While governance has emerged as one of the top issues facing cardinals as they prepare for the conclave, opinions vary on how to improve it. Some say more Vatican involvement in the local affairs of bishops is needed while others say the dioceses need more autonomy.
Cardinal Edward Egan of New York told reporters last week that the “parish is the central unit that organizes us.” Referring to the selection of the next pope, he added: “His focus, universally, should be on the local communities of faith, which are served by the dioceses and archdioceses.”
Cardinal Francis George of Chicago called for more collegiality between Rome and local dioceses, which he said "doesn't mean autonomy. It doesn't mean independence. It means just the opposite. It means you're together."
Fr. Jacob Srampickal, a professor of communications at the Pontifical Gregorian University, said the pervasiveness of abuse cases in the United States demonstrated a need for more dialogue between the Vatican and local dioceses.

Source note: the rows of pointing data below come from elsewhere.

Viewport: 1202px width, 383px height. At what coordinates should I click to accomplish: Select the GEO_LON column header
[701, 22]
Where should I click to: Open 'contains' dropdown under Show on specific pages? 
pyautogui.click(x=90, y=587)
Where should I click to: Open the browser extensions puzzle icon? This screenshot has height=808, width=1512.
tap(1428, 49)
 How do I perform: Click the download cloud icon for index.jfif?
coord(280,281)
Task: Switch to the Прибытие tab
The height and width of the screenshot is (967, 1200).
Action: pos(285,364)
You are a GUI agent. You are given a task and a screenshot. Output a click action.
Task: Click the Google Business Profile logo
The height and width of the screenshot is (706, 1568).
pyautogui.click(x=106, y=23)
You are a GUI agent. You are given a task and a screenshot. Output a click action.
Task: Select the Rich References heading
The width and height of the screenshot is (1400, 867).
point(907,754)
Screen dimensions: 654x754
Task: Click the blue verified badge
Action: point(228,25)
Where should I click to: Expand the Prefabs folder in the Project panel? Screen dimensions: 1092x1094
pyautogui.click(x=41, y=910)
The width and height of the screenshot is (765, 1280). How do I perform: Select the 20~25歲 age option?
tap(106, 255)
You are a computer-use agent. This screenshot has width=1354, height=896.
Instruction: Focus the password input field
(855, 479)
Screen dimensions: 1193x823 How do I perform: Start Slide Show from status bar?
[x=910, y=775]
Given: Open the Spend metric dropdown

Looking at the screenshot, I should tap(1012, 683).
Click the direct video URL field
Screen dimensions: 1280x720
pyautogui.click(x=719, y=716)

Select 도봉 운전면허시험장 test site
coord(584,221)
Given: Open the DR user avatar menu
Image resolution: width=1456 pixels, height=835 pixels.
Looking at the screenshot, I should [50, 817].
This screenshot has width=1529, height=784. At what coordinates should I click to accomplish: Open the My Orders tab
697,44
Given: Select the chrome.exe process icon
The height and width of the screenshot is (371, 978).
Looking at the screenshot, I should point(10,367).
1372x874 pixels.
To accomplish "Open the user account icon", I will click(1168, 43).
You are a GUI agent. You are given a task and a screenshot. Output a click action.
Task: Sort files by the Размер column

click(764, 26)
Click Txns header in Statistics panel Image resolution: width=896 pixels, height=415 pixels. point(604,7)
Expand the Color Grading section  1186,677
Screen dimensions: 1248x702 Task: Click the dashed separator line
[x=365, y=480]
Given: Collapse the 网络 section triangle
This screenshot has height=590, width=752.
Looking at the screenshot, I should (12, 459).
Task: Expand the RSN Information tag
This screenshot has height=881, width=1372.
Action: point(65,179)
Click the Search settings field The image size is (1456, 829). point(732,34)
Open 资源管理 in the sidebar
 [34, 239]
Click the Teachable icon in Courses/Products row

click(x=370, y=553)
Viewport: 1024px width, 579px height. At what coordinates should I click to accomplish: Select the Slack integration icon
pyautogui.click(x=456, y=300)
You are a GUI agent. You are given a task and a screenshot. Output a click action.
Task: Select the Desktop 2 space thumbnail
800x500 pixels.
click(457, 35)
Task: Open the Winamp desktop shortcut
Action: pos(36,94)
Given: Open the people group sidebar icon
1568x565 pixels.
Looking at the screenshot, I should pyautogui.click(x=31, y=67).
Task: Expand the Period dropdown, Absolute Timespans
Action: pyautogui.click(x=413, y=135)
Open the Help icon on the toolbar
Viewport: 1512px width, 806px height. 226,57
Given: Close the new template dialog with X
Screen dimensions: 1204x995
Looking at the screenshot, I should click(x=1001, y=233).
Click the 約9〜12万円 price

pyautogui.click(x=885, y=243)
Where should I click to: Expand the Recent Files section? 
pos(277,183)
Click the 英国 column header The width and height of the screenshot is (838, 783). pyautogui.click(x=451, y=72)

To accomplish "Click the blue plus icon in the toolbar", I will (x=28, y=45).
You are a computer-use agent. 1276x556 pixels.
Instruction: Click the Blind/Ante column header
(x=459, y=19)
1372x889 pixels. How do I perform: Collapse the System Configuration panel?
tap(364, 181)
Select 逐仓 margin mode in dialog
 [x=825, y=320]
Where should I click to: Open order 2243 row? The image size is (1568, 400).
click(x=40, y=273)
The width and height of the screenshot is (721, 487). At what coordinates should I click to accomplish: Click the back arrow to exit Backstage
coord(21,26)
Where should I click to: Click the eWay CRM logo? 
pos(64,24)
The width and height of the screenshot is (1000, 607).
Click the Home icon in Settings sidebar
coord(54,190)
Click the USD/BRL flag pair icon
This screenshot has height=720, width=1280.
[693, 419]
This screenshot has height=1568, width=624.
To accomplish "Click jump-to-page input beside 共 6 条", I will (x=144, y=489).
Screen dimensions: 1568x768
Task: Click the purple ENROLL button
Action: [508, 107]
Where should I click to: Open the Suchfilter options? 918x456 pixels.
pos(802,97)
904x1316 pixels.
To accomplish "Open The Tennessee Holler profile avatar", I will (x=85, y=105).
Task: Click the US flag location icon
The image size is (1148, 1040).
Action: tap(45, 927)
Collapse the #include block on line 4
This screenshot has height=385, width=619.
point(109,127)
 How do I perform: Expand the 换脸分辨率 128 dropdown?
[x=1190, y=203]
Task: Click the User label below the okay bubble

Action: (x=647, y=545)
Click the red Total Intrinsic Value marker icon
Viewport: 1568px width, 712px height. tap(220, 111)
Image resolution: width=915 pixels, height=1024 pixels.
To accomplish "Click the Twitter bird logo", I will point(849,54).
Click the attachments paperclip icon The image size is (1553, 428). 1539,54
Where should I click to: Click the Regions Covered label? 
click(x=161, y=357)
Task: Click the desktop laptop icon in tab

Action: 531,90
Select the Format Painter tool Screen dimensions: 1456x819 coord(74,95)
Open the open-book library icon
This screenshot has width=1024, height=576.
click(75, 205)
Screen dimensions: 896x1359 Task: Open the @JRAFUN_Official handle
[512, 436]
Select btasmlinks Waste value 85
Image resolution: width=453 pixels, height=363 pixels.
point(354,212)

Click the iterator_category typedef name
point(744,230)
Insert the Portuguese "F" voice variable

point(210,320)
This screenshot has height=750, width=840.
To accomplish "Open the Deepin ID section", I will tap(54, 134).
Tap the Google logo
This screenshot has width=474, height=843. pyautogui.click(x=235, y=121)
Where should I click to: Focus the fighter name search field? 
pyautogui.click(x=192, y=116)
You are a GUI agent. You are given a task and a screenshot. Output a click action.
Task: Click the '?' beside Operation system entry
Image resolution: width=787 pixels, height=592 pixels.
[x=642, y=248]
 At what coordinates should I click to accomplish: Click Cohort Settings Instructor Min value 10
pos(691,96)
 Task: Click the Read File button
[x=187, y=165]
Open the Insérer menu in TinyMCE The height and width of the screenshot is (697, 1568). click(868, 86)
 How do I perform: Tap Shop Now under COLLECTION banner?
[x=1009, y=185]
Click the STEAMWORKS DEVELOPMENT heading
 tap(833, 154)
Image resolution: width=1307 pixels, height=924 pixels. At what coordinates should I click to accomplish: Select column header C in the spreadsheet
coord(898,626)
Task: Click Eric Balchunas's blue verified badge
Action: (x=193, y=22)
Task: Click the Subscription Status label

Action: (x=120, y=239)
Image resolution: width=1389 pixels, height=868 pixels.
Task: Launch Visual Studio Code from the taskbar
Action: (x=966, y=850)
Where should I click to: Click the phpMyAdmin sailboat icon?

He was critical, however, of the ongoing media scrutiny.
"The media has to understand that this is clearly a gesture of forgiveness towards a man who has suffered, not the honoring of a criminal," Srampickal said of Law’s prominence in Rome.
"Catholic teaching is that to have forgiveness you have to have justice. That hasn’t happened yet." Blaine said, minutes before the Memorial Mass began.
Law resigned from the Boston archdiocese in 2002 under pressure following the release of court records showing that he had permitted priests guilty of child sex abuse to change parishes without informing the public. Law was subsequently designated as archpriest of St. Mary Major, Rome’s oldest and most prominent Marian basilica. His designation as the celebrant of the fourth day of John Paul II’s official mourning is a privilege traditionally given to archpriests who head Rome’s major Basilicas.
In his homily, Law reflected on the pope’s popularity among young Catholics and his steadfast devotion to the Madonna. "Is there someone who has done more than Pope John Paul II to renew the authentic emotions of Catholics towards Mary?" he asked.